> [WHAT THE TASK REQUIRES] Exact repetition is required: output every record in full.

> [PROVIDED RECORDS]
Start of Block
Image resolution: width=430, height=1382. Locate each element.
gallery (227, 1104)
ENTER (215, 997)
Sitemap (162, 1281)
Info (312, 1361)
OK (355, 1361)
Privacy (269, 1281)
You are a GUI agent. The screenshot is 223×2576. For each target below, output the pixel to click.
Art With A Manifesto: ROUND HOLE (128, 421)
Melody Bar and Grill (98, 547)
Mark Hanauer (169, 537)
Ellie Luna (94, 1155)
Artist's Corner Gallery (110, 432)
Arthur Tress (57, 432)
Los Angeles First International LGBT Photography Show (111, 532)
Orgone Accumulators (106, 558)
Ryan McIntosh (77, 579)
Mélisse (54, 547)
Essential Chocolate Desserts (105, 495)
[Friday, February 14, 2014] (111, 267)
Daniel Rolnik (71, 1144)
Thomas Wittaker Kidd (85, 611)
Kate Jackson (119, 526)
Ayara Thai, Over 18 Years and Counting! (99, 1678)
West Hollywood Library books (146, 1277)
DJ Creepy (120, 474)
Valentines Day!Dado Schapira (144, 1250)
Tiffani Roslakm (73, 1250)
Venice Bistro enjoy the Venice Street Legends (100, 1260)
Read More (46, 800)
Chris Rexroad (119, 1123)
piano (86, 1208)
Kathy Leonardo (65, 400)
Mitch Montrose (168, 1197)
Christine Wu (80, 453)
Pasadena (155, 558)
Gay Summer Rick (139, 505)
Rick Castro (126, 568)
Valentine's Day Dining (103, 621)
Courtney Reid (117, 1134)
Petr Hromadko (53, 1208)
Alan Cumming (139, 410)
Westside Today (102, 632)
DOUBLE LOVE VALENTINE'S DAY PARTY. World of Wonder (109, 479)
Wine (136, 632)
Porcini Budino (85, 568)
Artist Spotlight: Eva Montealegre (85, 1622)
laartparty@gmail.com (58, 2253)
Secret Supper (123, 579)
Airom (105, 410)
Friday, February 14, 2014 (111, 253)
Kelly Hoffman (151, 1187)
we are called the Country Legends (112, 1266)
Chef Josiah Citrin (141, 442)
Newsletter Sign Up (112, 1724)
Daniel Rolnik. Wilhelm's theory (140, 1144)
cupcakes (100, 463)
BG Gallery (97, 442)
End of Block
> [SOLUTION TO THIS EXERCISE]
Image resolution: width=430, height=1382. Locate each element.
gallery (227, 1104)
ENTER (215, 997)
Sitemap (162, 1281)
Info (312, 1361)
OK (355, 1361)
Privacy (269, 1281)
You are a GUI agent. The screenshot is 223×2576. For each target below, output the pixel to click.
Art With A Manifesto: ROUND HOLE (128, 421)
Melody Bar and Grill (98, 547)
Mark Hanauer (169, 537)
Ellie Luna (94, 1155)
Artist's Corner Gallery (110, 432)
Arthur Tress (57, 432)
Los Angeles First International LGBT Photography Show (111, 532)
Orgone Accumulators (106, 558)
Ryan McIntosh (77, 579)
Mélisse (54, 547)
Essential Chocolate Desserts (105, 495)
[Friday, February 14, 2014] (111, 267)
Daniel Rolnik (71, 1144)
Thomas Wittaker Kidd (85, 611)
Kate Jackson (119, 526)
Ayara Thai, Over 18 Years and Counting! (99, 1678)
West Hollywood Library books (146, 1277)
DJ Creepy (120, 474)
Valentines Day!Dado Schapira (144, 1250)
Tiffani Roslakm (73, 1250)
Venice Bistro enjoy the Venice Street Legends (100, 1260)
Read More (46, 800)
Chris Rexroad (119, 1123)
piano (86, 1208)
Kathy Leonardo (65, 400)
Mitch Montrose (168, 1197)
Christine Wu (80, 453)
Pasadena (155, 558)
Gay Summer Rick (139, 505)
Rick Castro (126, 568)
Valentine's Day Dining (103, 621)
Courtney Reid (117, 1134)
Petr Hromadko (53, 1208)
Alan Cumming (139, 410)
Westside Today (102, 632)
DOUBLE LOVE VALENTINE'S DAY PARTY. World of Wonder (109, 479)
Wine (136, 632)
Porcini Budino (85, 568)
Artist Spotlight: Eva Montealegre (85, 1622)
laartparty@gmail.com (58, 2253)
Secret Supper (123, 579)
Airom (105, 410)
Friday, February 14, 2014 (111, 253)
Kelly Hoffman (151, 1187)
we are called the Country Legends (112, 1266)
Chef Josiah Citrin (141, 442)
Newsletter Sign Up (112, 1724)
Daniel Rolnik. Wilhelm's theory (140, 1144)
cupcakes (100, 463)
BG Gallery (97, 442)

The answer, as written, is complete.